### Instruction 1
In the reading notes on the Usher house, who lives with Roderick Usher?
### Instruction 2
Write out the reading notes on the Usher house word for word, everything from "Roderick Usher, pale" down to "with dread, fear.".

### Excerpted passage

Roderick Usher, pale and wild-haired owner of the house. Sick, maybe from the waters seeping from the tarn into the house? The fungi on the building? Is Roderick an opium eater? Living with his also pale and wild-haired wraith twin sister Madeline. Mental disorder, nervous agitation, mysterious house. Lead poisoning? (imposing a contemporary theory. . .). House decayed, with a crack in the foundation, tall ceilings, dimly lit.

Sonorous, formal language on the verge of the ridiculous: “cadaverousness, “ “pertinacity,” “phantasmagoric.” Language that matches the house, a little formal and brooding and stuffy.

“An excited and highly distempered ideality.” A romantic vision filled with dread, fear.

[“I am interested in language because it wounds or seduces me.” –Barthes]

The pleasures of the text, satisfying or at least calling up desire: aching, seductive. Tacking between the laughter of desire and the tears of heartbreak, loss. Death and darkness as delicious pleasures.

### Recorded data

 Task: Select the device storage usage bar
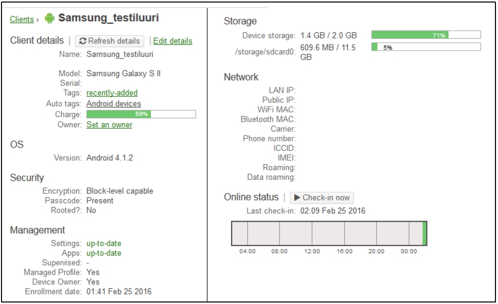coord(426,34)
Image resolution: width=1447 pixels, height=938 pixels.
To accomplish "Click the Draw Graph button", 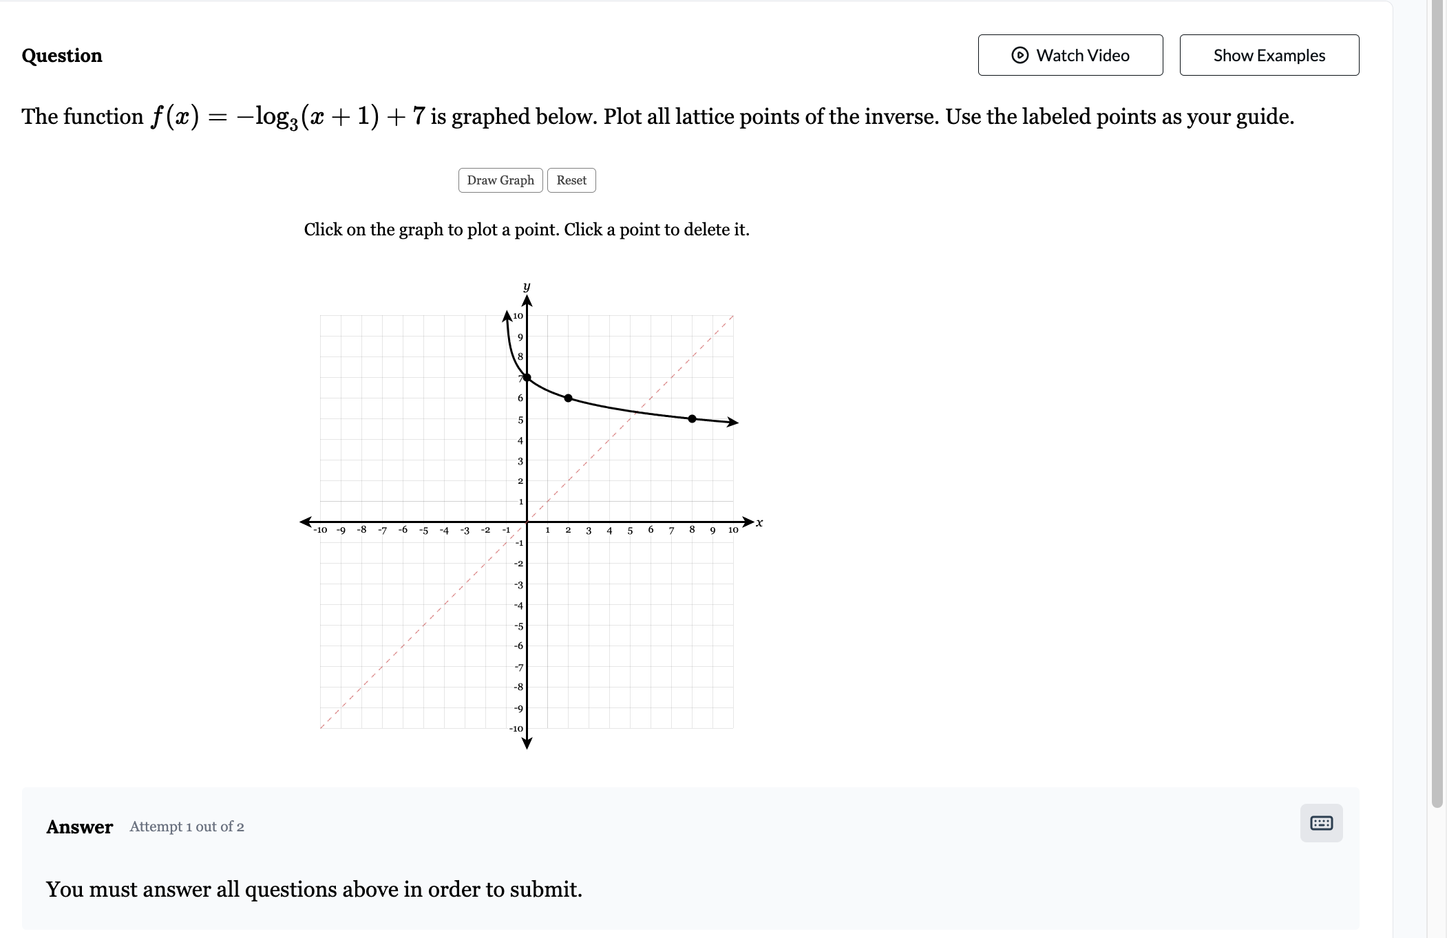I will point(500,180).
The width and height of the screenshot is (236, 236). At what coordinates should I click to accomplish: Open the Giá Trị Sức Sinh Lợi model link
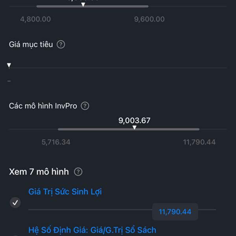pos(65,192)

### Complete answer 1
His twin sister, Madeline.

### Complete answer 2
Roderick Usher, pale and wild-haired owner of the house. Sick, maybe from the waters seeping from the tarn into the house? The fungi on the building? Is Roderick an opium eater? Living with his also pale and wild-haired wraith twin sister Madeline. Mental disorder, nervous agitation, mysterious house. Lead poisoning? (imposing a contemporary theory. . .). House decayed, with a crack in the foundation, tall ceilings, dimly lit.

Sonorous, formal language on the verge of the ridiculous: “cadaverousness, “ “pertinacity,” “phantasmagoric.” Language that matches the house, a little formal and brooding and stuffy.

“An excited and highly distempered ideality.” A romantic vision filled with dread, fear.